§ What needs to be done: Every line in the records below that holds "will" must be identified and copied.

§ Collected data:
##########

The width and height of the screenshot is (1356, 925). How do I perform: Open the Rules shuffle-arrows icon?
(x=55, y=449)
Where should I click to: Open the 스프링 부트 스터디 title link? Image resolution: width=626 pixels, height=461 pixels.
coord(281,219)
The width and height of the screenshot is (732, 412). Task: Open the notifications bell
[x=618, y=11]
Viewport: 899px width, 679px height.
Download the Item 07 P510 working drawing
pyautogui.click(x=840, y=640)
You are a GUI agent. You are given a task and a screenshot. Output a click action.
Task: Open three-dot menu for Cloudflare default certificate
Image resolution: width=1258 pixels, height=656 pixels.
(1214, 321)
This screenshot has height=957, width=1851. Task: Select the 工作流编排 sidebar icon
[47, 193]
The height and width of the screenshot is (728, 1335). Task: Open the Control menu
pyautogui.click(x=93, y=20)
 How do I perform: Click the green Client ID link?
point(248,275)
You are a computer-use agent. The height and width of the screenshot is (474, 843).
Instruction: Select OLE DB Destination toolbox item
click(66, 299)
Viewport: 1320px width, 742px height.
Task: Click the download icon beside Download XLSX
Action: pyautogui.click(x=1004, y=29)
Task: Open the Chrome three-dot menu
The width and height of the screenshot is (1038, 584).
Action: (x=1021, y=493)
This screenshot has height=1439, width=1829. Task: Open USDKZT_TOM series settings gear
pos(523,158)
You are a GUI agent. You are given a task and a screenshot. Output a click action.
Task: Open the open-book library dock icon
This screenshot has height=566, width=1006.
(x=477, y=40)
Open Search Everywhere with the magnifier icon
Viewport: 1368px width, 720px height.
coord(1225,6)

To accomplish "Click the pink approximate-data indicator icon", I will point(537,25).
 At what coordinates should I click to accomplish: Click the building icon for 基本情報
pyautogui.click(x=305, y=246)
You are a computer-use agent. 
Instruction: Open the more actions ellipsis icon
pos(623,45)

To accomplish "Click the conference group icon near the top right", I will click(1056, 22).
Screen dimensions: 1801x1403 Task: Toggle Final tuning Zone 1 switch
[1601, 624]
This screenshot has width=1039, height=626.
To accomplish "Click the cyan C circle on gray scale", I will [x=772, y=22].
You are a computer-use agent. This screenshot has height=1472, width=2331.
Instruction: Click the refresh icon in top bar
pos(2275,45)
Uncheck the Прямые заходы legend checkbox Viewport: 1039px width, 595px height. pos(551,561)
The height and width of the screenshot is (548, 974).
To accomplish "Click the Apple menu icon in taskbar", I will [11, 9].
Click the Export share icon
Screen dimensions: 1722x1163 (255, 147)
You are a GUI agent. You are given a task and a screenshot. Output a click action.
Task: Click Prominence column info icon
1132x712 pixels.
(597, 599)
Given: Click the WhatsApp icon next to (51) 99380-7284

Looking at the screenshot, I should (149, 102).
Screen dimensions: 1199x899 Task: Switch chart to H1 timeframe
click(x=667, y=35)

##########

§ Task answer:
To accomplish "Click the pink approximate-data indicator icon", I will point(537,25).
To accomplish "Click the conference group icon near the top right", I will click(1056, 22).
To accomplish "Click the cyan C circle on gray scale", I will [x=772, y=22].
To accomplish "Click the Apple menu icon in taskbar", I will [11, 9].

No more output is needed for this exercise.